Apache mod_status leaks

  • Through Apache mod_status leaks we were able to identify another 10 clusters of sites sharing hosting infrastructure, another 1% of sites.

Therefore only 21 infrastructure setups account for 27% (~1500) of all active Onion Services!

If we assume the relationships we identified in the previous section also leak co-hosting information we can push this estimate to ~30 setups accounting for 30-35% of all Onion Services!

It is important to iterate that these numbers don't mean that 35% of Onion Services are operated by one of 30 groups - but that they are likely hosted by one of those groups - and remember, these are only the relationships we have been able to discern from rather trivial correlations - there are likely many more.
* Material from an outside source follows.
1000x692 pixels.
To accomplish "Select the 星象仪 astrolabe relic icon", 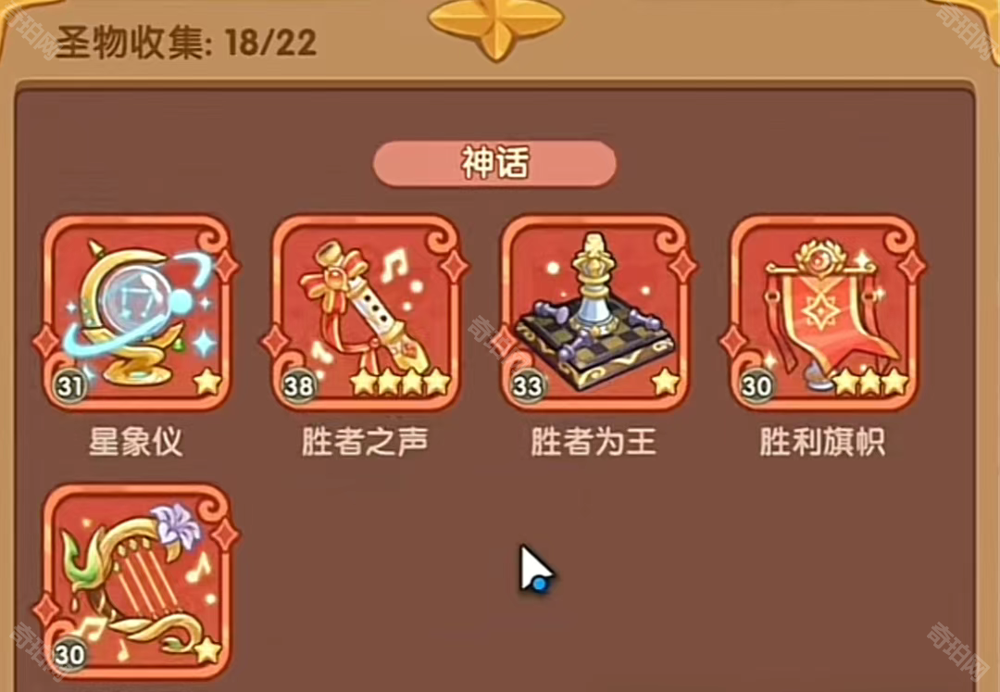I will click(136, 312).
This lack of diversity in hosting infrastructure is concerning - it places the future of a large proportion of Onion Services in the hands of a limited number of groups.

Other OnionScan News

  • We have a new home - mascherari.press. All future OnionScan reports will be published here, as well as lots of other articles and discussions about anonymity and privacy.
  • OnionScan now supports XMPP thanks to Scott Ainslie!
  • OnionScan was included in ArchStrike Linux! We are super excited that this tool reaching more people in the security community.

Get Involved

If you would like to help please get in touch at team@onionscan.org.
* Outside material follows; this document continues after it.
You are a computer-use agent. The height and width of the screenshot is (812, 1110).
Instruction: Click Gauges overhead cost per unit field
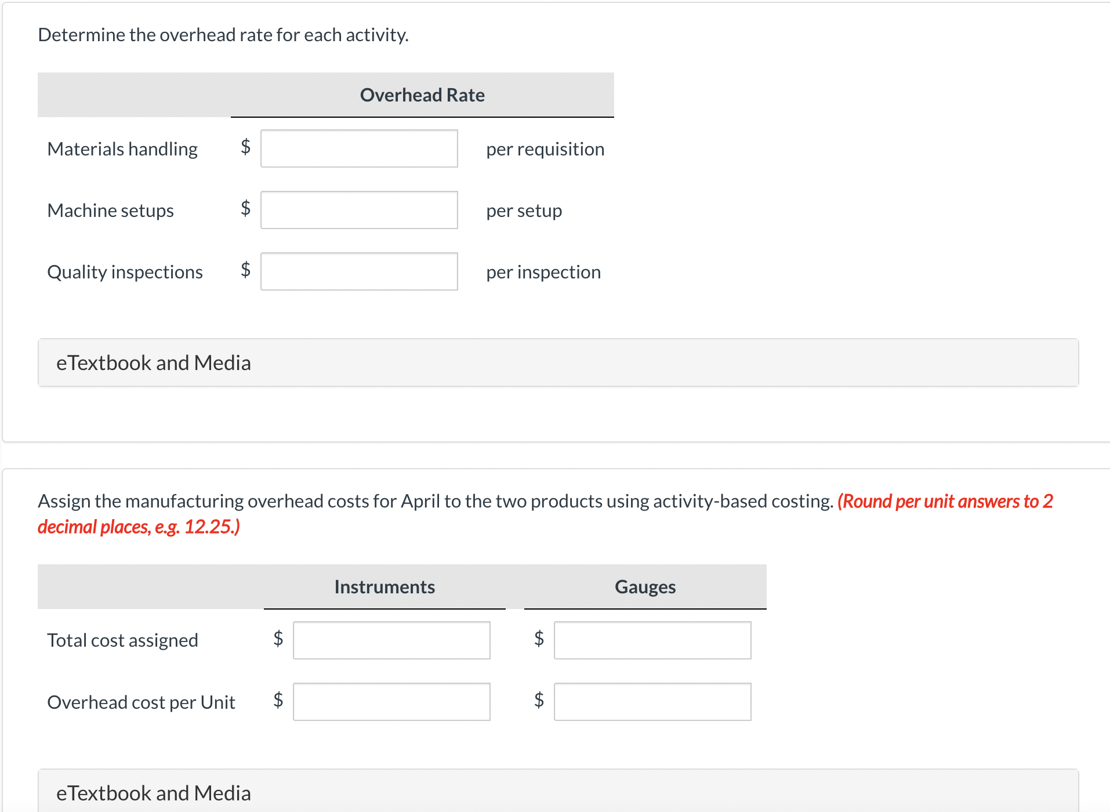click(x=652, y=702)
Goals for the OnionScan Project

  • Increase the number of scanned onion services - We have so far only successfully scanned ~5000 (out of ~11,000 domains scanned).
  • Increase the number of protocols scanned. OnionScan currently supports light analysis for HTTP and SSH, and detection analysis for FTP, SMTP, Bitcoin, IRC, XMPP and Ricochet - we want to grow this list, as well as provide deeper analysis on all protocols.
  • Develop a standard for classifying onion services that can be used for crime analysis as well as an expanded analysis of usage from political activism to instant messaging.